Yesterday a recently retired philosopher friend quoted Bertrand Russell on the subject of evolution:
"Evolution from amoeba to man is generally considered to be progress, but whether the amoeba agrees with this opinion is not known."

One day Lord Russell placed his hand under the objective lens of a powerful microscope and discovered to his delight that his own body consisted of trillions of am
œbæ.

I used to hear the blighter talk on the radio, and I was always amused by his halting, stammering pattern of speech, which I attributed to the profundity of his thought. Now I know that his difficulty lay in arriving at an
amœbic consensus.

Eugene Paul

Academic Mysticism

In thinking about evolution the other day, it occurred to me that I do not actually understand causality. Accordingly, I looked in at the Wikipedia monograph on Causality to see how much was already understood about that subject, and in so doing I came upon yet another infernal 'paradox':

The Paradox of the Grand Hotel

Consider a hypothetical hotel with countably infinitely many rooms, all of which are occupied – that is to say every room contains a guest. One might be tempted to think that the hotel would not be able to accommodate any newly arriving guests, as would be the case with a finite number of rooms. Etc., etc., etc.

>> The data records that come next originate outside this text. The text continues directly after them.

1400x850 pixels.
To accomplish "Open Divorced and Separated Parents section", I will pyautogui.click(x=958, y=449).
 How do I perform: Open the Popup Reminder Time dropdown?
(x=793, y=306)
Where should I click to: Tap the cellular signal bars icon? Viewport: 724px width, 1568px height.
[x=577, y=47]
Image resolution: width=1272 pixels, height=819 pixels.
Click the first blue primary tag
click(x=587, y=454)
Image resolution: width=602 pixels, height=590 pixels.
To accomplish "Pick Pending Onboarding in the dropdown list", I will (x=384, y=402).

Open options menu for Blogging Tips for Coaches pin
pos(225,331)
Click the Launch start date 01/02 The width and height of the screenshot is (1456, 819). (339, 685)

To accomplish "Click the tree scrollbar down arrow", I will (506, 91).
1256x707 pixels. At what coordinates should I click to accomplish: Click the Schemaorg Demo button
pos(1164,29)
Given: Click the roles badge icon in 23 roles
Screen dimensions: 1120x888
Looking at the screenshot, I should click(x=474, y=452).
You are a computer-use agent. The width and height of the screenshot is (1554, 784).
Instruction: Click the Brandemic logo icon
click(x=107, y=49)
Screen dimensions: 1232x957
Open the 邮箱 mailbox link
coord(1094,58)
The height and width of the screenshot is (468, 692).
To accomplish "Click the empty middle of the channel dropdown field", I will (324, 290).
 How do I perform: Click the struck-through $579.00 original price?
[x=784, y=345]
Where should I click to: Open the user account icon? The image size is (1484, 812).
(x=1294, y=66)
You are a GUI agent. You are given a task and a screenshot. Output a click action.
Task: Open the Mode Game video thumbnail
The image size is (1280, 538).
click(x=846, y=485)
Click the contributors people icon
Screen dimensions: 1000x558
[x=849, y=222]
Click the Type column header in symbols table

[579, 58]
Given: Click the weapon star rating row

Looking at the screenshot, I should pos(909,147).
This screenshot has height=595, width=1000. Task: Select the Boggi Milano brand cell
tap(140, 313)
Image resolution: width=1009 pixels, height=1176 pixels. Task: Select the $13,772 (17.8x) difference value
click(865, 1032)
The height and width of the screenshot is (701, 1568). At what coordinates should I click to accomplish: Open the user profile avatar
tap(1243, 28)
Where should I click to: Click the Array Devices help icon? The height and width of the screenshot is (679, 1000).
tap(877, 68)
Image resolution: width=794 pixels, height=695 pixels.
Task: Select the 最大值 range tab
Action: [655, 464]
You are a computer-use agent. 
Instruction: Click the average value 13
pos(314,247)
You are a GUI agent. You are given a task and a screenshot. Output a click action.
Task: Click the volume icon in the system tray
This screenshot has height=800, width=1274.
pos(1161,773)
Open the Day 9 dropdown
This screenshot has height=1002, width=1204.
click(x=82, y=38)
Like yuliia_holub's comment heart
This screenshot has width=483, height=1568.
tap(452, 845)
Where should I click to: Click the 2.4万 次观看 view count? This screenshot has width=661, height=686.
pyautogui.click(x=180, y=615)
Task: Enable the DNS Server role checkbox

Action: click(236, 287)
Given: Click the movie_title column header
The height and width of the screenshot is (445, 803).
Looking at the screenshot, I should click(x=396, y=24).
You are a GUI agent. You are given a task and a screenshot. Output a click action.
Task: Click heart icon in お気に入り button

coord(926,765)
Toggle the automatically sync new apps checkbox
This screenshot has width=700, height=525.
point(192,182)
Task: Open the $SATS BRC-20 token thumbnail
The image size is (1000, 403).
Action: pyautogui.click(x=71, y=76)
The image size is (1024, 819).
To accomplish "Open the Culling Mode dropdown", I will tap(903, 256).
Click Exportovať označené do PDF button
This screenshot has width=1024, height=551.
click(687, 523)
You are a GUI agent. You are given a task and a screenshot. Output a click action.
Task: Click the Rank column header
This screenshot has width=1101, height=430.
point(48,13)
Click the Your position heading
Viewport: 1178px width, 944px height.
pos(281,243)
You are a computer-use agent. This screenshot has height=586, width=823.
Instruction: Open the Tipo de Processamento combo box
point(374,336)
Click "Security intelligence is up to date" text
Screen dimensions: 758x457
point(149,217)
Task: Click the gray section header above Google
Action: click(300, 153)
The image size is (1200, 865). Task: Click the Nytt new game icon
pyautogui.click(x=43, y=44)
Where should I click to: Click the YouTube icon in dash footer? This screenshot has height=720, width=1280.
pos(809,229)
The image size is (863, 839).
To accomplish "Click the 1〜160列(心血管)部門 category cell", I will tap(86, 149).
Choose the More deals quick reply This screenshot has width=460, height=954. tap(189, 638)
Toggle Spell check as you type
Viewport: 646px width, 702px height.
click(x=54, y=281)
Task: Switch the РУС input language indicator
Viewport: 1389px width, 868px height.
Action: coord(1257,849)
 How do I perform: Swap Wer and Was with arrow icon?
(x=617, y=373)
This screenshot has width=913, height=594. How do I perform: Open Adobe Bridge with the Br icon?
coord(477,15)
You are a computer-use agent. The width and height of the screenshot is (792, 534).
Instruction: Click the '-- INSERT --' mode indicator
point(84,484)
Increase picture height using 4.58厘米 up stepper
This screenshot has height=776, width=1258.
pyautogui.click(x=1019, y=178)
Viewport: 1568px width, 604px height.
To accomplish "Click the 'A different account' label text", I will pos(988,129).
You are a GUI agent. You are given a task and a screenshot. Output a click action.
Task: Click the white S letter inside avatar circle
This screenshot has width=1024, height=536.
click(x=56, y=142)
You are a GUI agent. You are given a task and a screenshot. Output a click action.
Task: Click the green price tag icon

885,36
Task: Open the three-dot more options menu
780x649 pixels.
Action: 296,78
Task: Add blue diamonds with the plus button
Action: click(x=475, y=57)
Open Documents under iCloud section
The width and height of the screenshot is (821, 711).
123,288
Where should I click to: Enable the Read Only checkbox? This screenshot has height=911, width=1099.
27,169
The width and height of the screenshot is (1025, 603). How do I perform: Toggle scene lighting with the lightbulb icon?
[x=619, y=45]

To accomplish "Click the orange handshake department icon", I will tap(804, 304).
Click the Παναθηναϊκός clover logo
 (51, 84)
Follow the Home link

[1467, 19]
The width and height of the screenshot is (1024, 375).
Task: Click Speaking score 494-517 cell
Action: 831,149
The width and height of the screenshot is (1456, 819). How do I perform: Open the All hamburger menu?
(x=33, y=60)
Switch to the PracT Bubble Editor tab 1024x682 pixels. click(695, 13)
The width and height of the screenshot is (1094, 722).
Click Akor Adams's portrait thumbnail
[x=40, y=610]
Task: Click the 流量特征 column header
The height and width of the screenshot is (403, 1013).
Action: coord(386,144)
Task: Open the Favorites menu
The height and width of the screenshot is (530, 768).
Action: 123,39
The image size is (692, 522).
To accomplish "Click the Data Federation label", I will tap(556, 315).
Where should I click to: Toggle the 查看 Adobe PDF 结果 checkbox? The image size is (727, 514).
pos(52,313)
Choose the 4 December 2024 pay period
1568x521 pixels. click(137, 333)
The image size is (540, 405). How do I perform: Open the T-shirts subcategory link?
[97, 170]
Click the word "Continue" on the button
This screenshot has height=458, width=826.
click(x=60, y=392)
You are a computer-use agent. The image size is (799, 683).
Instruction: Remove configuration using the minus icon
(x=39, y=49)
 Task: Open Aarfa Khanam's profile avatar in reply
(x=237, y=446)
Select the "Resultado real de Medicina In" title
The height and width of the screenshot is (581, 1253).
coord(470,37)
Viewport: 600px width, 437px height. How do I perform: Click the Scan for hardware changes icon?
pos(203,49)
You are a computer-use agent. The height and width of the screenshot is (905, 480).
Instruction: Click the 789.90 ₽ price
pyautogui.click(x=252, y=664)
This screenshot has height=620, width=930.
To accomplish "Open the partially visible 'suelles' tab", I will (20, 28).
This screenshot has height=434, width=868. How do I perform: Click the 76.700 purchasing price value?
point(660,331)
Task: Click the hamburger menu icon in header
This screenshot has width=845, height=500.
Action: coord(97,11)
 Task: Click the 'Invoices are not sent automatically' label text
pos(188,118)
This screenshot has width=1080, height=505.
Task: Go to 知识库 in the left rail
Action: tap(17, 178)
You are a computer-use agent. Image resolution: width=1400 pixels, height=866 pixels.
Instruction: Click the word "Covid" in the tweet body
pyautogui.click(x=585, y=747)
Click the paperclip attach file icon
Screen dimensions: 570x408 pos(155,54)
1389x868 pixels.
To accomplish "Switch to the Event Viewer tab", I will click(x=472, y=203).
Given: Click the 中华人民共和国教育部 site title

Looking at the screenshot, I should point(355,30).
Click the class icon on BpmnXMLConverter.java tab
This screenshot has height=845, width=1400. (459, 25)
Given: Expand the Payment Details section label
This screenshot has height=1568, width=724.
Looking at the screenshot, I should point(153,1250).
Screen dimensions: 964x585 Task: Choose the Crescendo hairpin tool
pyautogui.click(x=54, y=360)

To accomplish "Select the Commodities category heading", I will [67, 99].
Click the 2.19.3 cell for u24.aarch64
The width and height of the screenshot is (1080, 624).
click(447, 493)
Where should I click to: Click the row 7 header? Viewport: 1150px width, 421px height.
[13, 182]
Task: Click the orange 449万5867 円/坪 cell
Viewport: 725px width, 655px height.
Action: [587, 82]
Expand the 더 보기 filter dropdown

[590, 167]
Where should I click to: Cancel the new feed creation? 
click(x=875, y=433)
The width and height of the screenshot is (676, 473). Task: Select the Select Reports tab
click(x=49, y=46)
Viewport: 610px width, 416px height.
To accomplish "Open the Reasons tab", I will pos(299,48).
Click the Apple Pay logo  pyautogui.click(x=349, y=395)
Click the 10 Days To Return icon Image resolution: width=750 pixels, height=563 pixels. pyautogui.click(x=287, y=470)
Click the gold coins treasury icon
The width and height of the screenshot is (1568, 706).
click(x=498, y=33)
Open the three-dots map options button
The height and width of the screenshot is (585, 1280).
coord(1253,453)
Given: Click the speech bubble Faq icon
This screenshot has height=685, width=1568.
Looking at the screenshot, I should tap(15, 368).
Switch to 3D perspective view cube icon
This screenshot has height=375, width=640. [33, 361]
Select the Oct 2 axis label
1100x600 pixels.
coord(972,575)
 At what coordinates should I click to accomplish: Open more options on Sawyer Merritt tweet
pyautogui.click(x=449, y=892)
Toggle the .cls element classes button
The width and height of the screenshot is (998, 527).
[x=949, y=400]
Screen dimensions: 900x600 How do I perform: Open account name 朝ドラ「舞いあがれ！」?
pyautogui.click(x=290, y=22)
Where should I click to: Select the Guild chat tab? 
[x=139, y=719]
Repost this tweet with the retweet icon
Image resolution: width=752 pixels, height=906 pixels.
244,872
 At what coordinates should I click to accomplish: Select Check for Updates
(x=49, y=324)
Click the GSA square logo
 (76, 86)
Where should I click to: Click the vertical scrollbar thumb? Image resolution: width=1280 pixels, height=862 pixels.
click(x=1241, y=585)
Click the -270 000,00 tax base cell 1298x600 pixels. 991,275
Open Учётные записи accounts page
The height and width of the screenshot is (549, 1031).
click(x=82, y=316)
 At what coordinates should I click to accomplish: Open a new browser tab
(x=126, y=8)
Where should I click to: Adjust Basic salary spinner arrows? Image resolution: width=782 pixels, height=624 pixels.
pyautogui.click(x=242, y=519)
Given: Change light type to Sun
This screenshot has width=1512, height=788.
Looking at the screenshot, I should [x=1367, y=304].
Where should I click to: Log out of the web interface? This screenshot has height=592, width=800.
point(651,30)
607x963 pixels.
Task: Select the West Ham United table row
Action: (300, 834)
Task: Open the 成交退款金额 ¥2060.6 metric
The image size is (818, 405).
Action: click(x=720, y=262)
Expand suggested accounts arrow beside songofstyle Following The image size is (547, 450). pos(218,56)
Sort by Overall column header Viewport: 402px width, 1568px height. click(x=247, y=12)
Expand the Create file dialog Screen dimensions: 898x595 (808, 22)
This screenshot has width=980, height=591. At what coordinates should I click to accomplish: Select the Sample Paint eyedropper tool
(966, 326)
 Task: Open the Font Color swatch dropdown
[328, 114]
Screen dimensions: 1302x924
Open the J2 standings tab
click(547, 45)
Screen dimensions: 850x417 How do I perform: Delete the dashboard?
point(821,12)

Anticipated amusement turned to anger which soon became outrage. Why do academic mystics tie themselves into knots by making absurd assumptions and then marvelling at the paradoxical results?

The paradox is summarized in the monograph on Infinity as follows:

The paradoxical nature of infinity is illustrated by the idea of a grand hotel, with infinitely many rooms—all of which are occupied by guests—but can nevertheless manage to accommodate a new guest by moving each existing guest over, one by one, to other rooms.

A hotel with an infinitely large number of rooms, each large enough to contain a guest, would have to be infinitely large. But the only universe that we have ever experienced appears to be finite in size. It appears, therefore, that the paradoxical Grand Hotel could not exist because it could not fit inside the universe.

Infinity is a concept encountered in mathematical theory (1/0 = ∞) and in science fiction, but not in reality, or I'm very much mistaken.